As a newspaper writer you are giving the people probably around 90% of the news they know of. You are constantly looking for new storys, breaking news, but at the same time you could relax and just find any news—because people probably havent heard of it yet. What is in the news you ask? Well whatever you want it to be, but you're really just looking for anything to spark peoples attention. As for a concern, you would maybe be concerned of televisions being created because they will have news on them and people will stop needing to read your newspaper, but that worry might not come until much later—i'm not totally sure.
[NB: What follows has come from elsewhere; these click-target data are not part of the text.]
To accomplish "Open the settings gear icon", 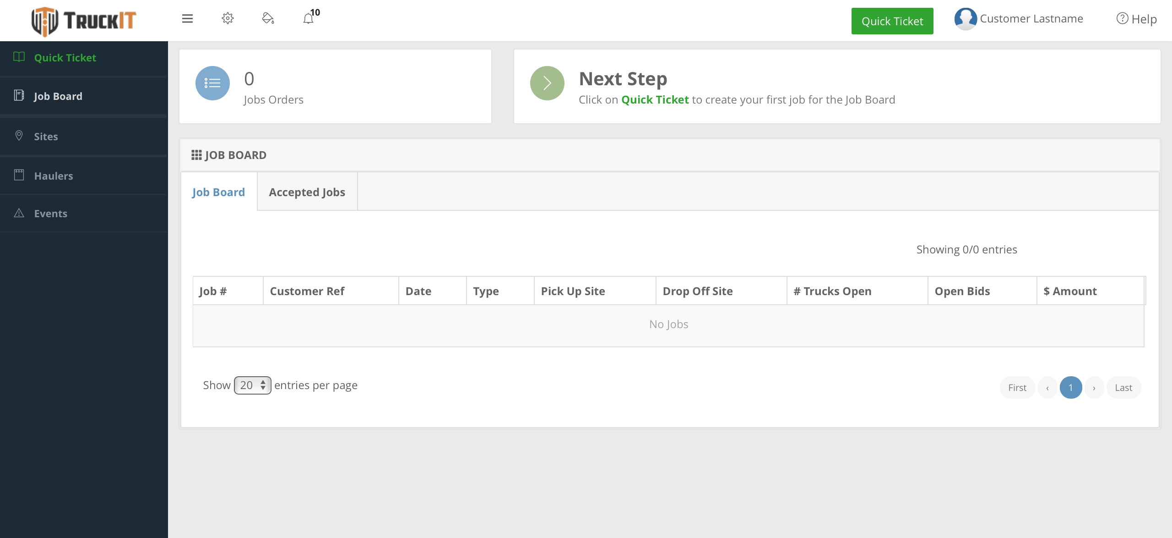I will pos(228,19).
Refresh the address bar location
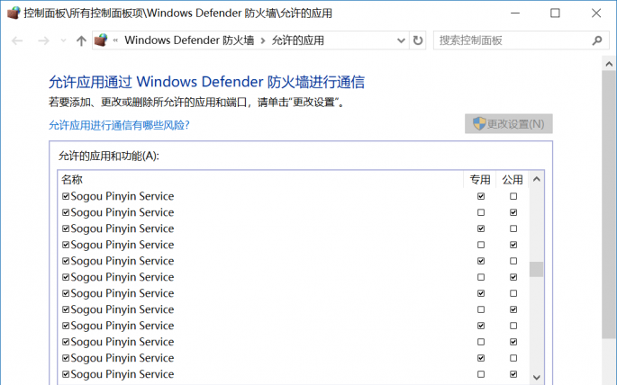This screenshot has height=385, width=617. (x=417, y=40)
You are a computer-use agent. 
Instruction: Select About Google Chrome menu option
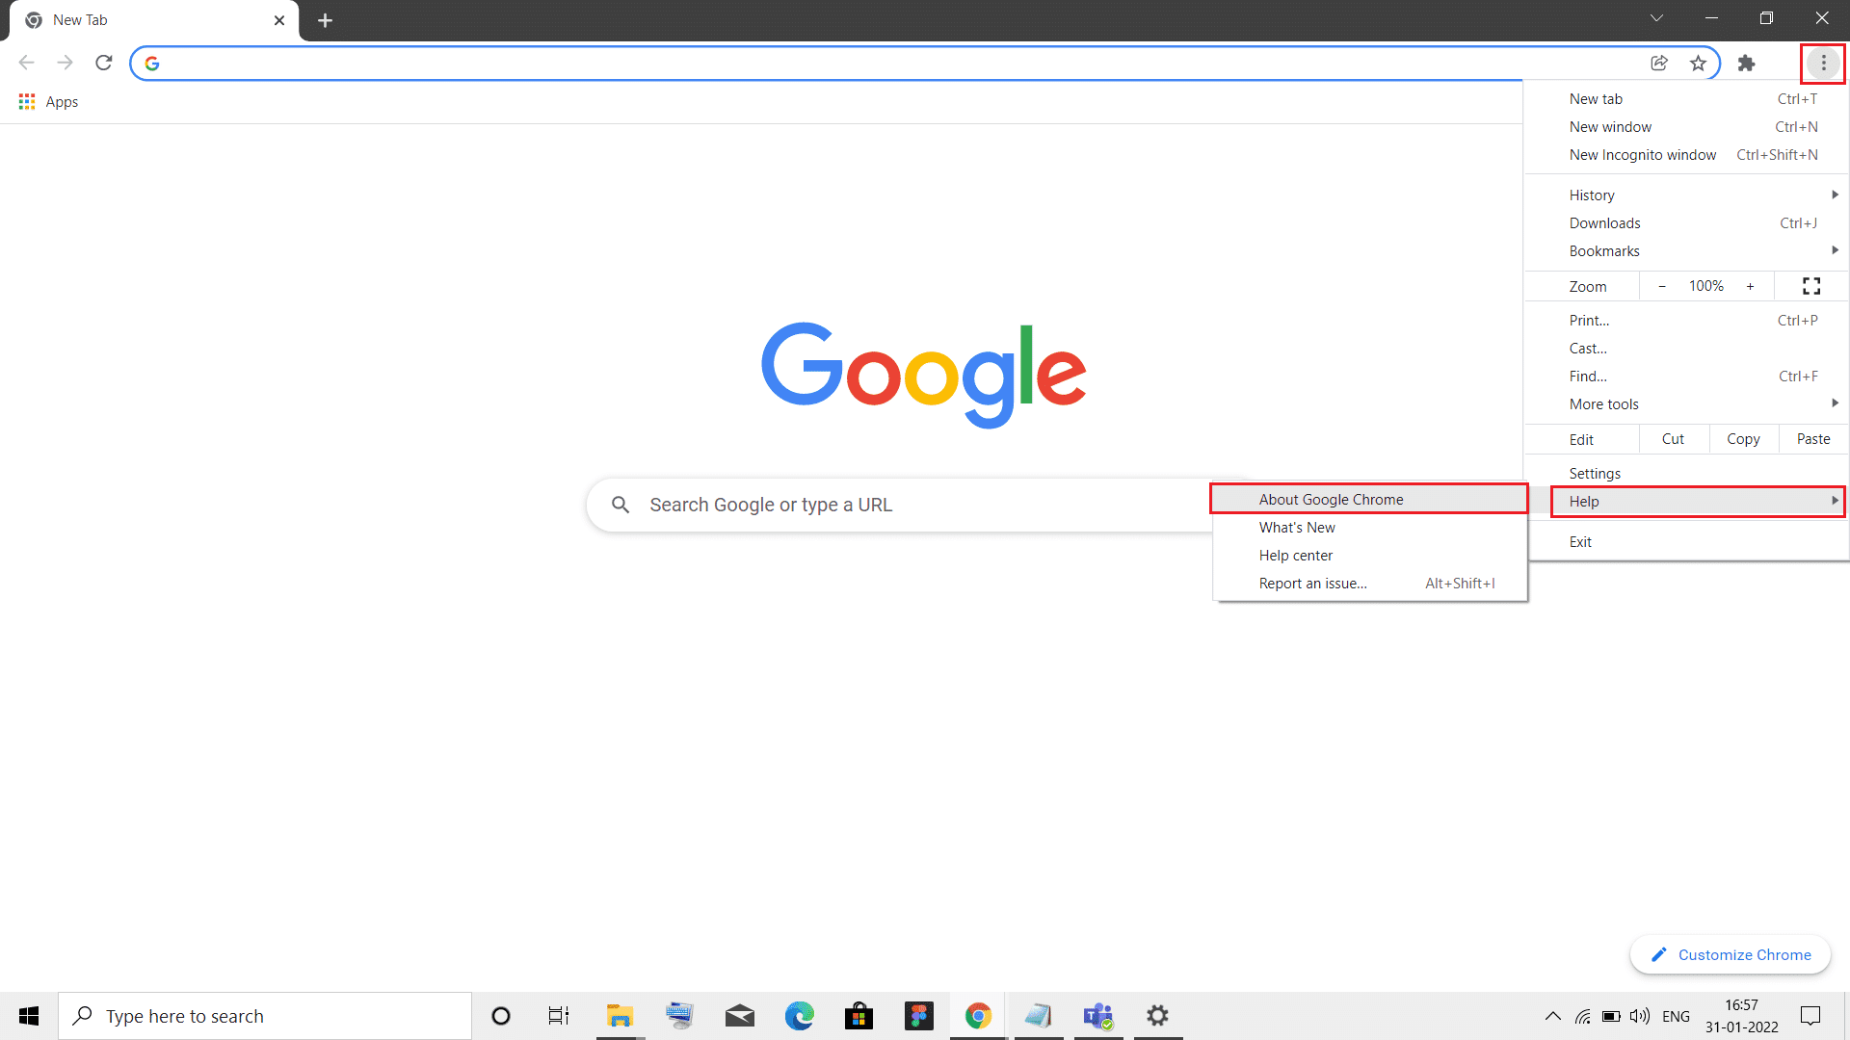1370,499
Newspaper writer in my grandparents generation:
My grandfather is a teenage boy growing up in Brooklyn, he is #1 in his class, but education isn't interesting to him and he is looking for something else to do. As a newspaper writer in the 1930's, you're probably trying to write about things that will interest poor people, and people interested in war, I am assuming. Because the great depression happened not to long ago, and things were still antsy after the win of The Great War.
My grandfather probably looked at an advertisement in a newspaper when he decided not to go to college and join the Marines. Only to become one of the best Center fielders the Marines baseball team has ever seen. Journalists are still looking for storys, or really anything interesting because all people have for current events are newpapers, and the radio as well, but what dad in the 30's didn't watch his wife make him a cup of coffee and breakfast while he read the morning paper—oh thats right, none of them!
Honors:
In my opinion, racism was born in 1498, when Christopher Columbus landed the Santa Maria in North America and discovered Native Americans—also known as “Indians”. Possibly the first racial word ever uttered was when Native Americans were wrongly call Indians, and the term has stuck. Since then racism has grown up quite a bit. In the year 1790 the slave trade, a large part of racism, had started. The British were shipping one slave vessel every other day from Africa to Europe. This started African American racism. Blacks in American were stated as lesser than white and forced to drink out of different water fountains, use different restrooms, and act like they were not on the same level. In the early 1960’s something called the civil rights movement, which some consider the death to slavery, in America at least. A man named Martin Luther King Junior protested against slavery, and with the backing of a whole nation, slavery was nearly abolished. It still lives on in some areas, in some forms, but it is something we will hopefully never see again.